L’impression de faire face à un mur. C’est le ressenti de la famille de l’homme abattu par un tir de gendarme à Noyal-sur-Vilaine (Ille-et-Vilaine), le vendredi 21 février 2025. Ce jour-là, ce père de famille armé d’un couteau et « menaçant » – selon les éléments du Procureur – était tué par un militaire dans un quartier calme de cette ville située à l’est de Rennes.
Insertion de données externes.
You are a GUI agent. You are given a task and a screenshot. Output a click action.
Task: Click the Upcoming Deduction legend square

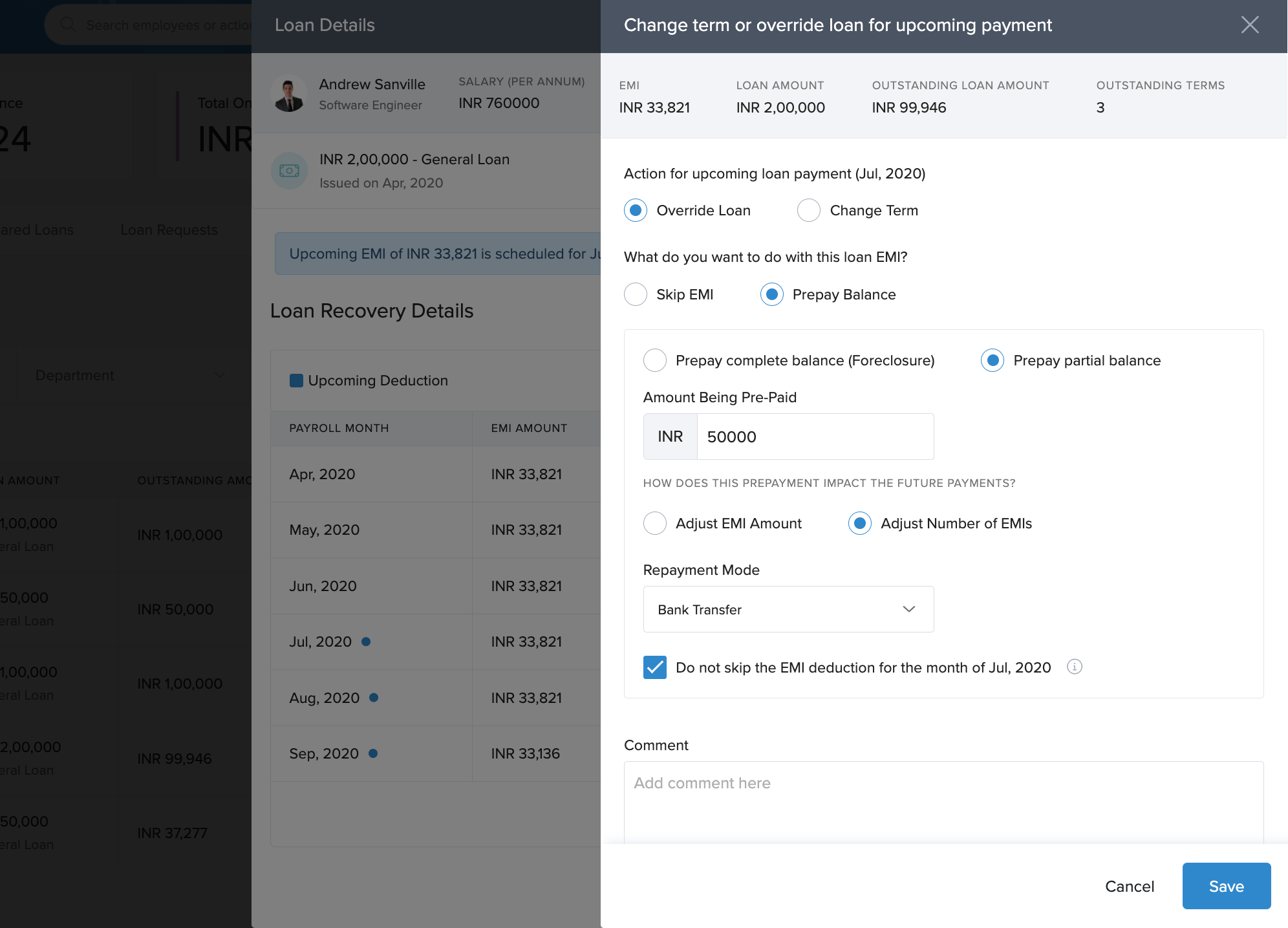coord(296,380)
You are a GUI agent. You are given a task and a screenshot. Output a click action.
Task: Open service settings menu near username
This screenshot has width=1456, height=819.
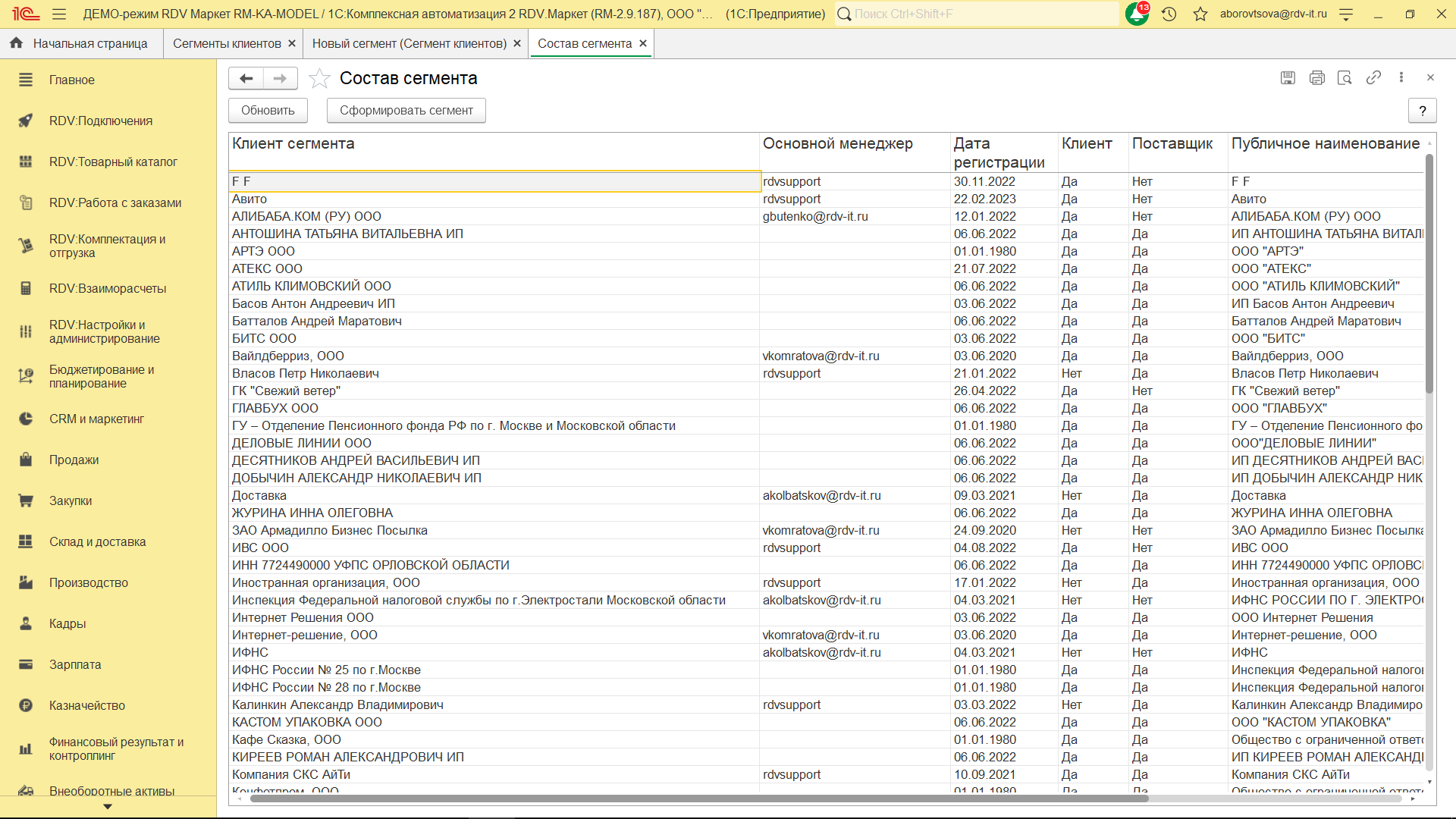point(1346,14)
Six mois après les faits, la famille reste sans réponse sur ce qui s’est passé précisément, puisqu’elle n’a eu accès à aucun élément de l’enquête.

Dans ces conditions, leur avocat Me Lucas Hervé souhaite que la procédure soit confiée à un juge d’instruction comme il l’a indiqué dans un communiqué de presse.

Il avait reçu une balle dans l’abdomen

Vendredi 21 février, rue Maurice-Ravel, les services de gendarmerie interviennent la suite d’un différend familial.

Selon les éléments communiqués par le Procureur, les militaires sont informés par les membres de la famille que l’homme, qui séjourne depuis la veille au domicile de son frère, s’en est pris « violemment à sa belle-sœur et s’était montré menaçant envers toutes les personnes présentes ».

Le père de famille est armé d’un couteau lorsqu’il quitte le domicile avec trois de ses enfants âgés de 2 à 5 ans, « complètement nus ».

Sur place, l’équipage de trois gendarmes est confronté à un homme « très agité, armé d’un couteau, dans une descente de garage, avec les trois enfants derrière lui ».

Alors que les militaires tentaient de mettre à l’abri les enfants et d’interpeller le père de famille, un gendarme fait usage de son arme à feu.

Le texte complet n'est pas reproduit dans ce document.